Unveiling ZFS Replication Quirk: Your Destination Snapshots at Risk?

tnuser9999

Dabbler
Joined
Jun 29, 2023
Messages
40
I'm currently testing Truenas ZFS replication as a backup solution. My aim is to ensure that ZFS snapshots are not deleted on the destination server when they are removed from the source. This is crucial to prevent potential data loss if unauthorized access occurs.

In my replication configuration, I selected a custom snapshot retention policy to prevent source snapshot actions from affecting the snapshots on the destination server. However, during a test where I rolled back the source to a previous snapshot, I noticed that the corresponding snapshots on the destination were also removed. This unexpected behavior occurred consistently in multiple tests.

Could someone please advise me on the correct configuration to ensure that changes on the source do not lead to snapshot removals on the destination? Your insights would be greatly appreciated.

rep3.PNG
 

artlessknave

Wizard
Joined
Oct 29, 2016
Messages
1,506
when you roll back all snapshots later than the rollback cease to exist. you have rolled back. any snapshots that were replicated after the time period you rolled back to are no longer valid and thus useless. there is nowhere to use them.

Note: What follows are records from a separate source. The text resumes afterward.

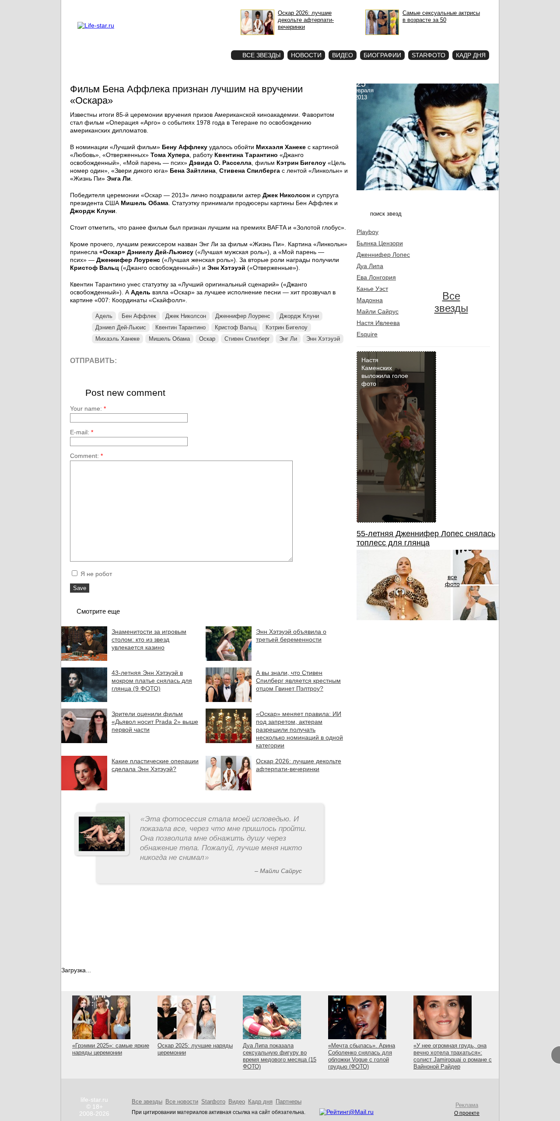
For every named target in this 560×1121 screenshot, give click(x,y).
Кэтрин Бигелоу (287, 327)
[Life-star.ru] (95, 25)
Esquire (367, 334)
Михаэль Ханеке (117, 338)
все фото (452, 580)
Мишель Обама (169, 338)
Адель (103, 316)
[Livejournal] (128, 360)
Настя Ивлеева (378, 322)
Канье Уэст (372, 288)
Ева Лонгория (376, 277)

the only way i know of to change this is to clone THEN rollback, which will keep all snapshots in any clones. they will then belong only to the clones, not the anything that was rolled back.

or change the replication destination.
 

samarium

Contributor
Joined
Apr 8, 2023
Messages
192
As above, or maybe you could tweak things so the replication breaks in the case of a source rollback and requires manual intervention.

How to do differentiate between known good rollback where you probably want dst to mirror src and hostile rollback, where you want to block rollback/delete on dst?

Now extrapolate to n src machines and m datasets? How to you manage it while still getting backups flowing without admin intervention at 0300?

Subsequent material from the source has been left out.